CERN was founded in 1954 by 12 European countries with a mission to study fundamental particles and forces. CERN operates on a $10 billion budget. It operates at a particle accelerator—the Large Hadron Collider (LHC)—which reaches peak capacity around 100 million times per second. The LHC is a massive circular underground tunnel, about 17 miles in circumference, situated 100 feet below ground near Geneva, Switzerland.

 

Big Experiments

This year, CERN scientists produced even more astounding results. Earlier in 2015, for example, they announced that a neutrino (an electrically neutral subatomic particle) had been sent from CERN in Geneva to a lab at Gran Sasso National Laboratory over seven hundred miles away.

 

What We've Learned

CERN’s LHC (Large Hadron Collider) project has been running various groundbreaking experiments, none more famous than their recreation of the early moments following The Big Bang. This project has led to an explosion in new scientific knowledge and pushed us further into our understanding of physics and beyond. CERN’s main goal is simple: understand everything in our universe.

 

Why Should I Care?

Why should you, or anyone else, care about what’s going on at CERN? These experiments may help us understand how our universe was formed and how it might end.

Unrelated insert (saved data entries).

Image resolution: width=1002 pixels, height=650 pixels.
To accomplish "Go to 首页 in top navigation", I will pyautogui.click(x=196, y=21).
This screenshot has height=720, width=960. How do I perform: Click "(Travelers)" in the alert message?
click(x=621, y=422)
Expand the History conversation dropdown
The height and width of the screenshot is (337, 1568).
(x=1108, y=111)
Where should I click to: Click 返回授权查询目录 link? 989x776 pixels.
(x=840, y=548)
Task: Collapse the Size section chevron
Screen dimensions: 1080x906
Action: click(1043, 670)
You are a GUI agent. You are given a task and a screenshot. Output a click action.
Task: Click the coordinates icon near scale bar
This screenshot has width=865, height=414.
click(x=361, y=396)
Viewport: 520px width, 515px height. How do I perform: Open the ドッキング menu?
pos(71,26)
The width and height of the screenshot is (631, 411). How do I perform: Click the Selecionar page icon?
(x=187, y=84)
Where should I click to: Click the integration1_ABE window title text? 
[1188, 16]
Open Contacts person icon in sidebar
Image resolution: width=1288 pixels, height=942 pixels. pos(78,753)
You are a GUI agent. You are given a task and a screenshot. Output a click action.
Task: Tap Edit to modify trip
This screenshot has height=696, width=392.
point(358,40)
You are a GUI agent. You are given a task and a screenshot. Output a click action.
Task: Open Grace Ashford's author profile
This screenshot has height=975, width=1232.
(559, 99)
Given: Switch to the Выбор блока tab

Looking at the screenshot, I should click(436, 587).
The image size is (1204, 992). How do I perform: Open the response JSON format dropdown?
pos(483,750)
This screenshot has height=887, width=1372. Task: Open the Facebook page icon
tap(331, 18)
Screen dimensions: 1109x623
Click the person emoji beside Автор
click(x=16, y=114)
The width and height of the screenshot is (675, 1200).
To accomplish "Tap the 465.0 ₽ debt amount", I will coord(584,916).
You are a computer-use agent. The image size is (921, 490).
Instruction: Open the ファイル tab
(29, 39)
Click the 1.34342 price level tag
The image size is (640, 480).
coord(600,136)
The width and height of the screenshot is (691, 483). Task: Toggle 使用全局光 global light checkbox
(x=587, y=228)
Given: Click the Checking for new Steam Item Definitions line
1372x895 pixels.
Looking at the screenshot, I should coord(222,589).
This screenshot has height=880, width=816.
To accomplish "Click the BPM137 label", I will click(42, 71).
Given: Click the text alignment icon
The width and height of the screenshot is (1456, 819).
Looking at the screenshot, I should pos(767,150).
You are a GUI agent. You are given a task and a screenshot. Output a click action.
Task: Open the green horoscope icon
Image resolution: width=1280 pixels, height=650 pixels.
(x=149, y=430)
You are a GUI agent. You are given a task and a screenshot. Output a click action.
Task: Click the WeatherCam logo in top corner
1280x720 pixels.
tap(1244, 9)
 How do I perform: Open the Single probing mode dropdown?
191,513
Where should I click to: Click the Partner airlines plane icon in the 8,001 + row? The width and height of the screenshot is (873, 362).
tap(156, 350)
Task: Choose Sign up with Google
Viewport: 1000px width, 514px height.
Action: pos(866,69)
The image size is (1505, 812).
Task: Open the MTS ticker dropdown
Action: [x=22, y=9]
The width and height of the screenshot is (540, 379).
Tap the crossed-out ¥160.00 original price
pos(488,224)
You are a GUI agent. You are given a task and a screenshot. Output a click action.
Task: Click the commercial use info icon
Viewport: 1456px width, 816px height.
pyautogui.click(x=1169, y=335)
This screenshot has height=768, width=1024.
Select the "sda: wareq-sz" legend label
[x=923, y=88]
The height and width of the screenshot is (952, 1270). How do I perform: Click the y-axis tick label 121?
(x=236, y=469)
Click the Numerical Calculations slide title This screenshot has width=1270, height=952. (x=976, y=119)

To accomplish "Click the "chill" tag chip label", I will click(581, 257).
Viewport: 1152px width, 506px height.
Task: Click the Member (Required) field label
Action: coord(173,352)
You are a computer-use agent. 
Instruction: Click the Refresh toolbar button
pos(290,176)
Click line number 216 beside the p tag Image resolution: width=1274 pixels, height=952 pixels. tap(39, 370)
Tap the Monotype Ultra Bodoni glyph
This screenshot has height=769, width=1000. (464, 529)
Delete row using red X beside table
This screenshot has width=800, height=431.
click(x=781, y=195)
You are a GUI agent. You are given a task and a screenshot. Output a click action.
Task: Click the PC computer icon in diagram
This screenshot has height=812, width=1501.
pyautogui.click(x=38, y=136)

And that’s certainly something worth caring about. But there are other reasons as well. Those who work at CERN are pushing human ingenuity to its limits to better understand our physical world.

 

For Further Reading

CERN offers a wealth of resources on its website, including information about careers, technologies, and experiments. If you’re curious to learn more about particle physics—and how technology advances are being used in fields beyond CERN—I recommend reading some books from renowned physicist and author Brian Cox. Why Does E=mc2? Takes an approachable look at relativity, while The Quantum Universe gives a well-written overview of quantum mechanics.